(Stored records)
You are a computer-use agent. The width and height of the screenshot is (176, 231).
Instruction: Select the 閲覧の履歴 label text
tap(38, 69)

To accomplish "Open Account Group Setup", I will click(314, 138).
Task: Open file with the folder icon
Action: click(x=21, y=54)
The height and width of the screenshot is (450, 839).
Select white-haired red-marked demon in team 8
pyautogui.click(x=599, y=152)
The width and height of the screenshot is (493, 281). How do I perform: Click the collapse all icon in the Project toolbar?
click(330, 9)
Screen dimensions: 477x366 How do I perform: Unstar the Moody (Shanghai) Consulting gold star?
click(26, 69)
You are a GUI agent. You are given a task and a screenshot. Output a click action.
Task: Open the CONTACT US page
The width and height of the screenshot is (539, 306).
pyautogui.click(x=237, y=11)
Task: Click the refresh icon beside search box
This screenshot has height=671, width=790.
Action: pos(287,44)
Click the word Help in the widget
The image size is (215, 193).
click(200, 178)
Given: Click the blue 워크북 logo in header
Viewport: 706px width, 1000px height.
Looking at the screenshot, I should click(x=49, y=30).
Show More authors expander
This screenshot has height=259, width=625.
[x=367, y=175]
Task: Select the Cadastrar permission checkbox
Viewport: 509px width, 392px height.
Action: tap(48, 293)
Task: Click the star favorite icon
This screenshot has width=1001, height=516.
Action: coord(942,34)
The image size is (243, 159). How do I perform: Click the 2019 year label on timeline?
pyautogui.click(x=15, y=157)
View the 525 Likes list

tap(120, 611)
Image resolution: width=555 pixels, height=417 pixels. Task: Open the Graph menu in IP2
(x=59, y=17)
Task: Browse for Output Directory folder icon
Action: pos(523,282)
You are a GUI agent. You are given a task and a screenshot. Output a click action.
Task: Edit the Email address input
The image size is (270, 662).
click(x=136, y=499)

* Exercise objective: Starting at the first line of the records, print each line exactly, stopping after the line that contains "Given: Click the blue 워크북 logo in header".

* Output of the exercise:
You are a computer-use agent. The width and height of the screenshot is (176, 231).
Instruction: Select the 閲覧の履歴 label text
tap(38, 69)

To accomplish "Open Account Group Setup", I will click(314, 138).
Task: Open file with the folder icon
Action: click(x=21, y=54)
The height and width of the screenshot is (450, 839).
Select white-haired red-marked demon in team 8
pyautogui.click(x=599, y=152)
The width and height of the screenshot is (493, 281). How do I perform: Click the collapse all icon in the Project toolbar?
click(330, 9)
Screen dimensions: 477x366 How do I perform: Unstar the Moody (Shanghai) Consulting gold star?
click(26, 69)
You are a GUI agent. You are given a task and a screenshot. Output a click action.
Task: Open the CONTACT US page
The width and height of the screenshot is (539, 306).
pyautogui.click(x=237, y=11)
Task: Click the refresh icon beside search box
This screenshot has height=671, width=790.
Action: pos(287,44)
Click the word Help in the widget
The image size is (215, 193).
click(200, 178)
Given: Click the blue 워크북 logo in header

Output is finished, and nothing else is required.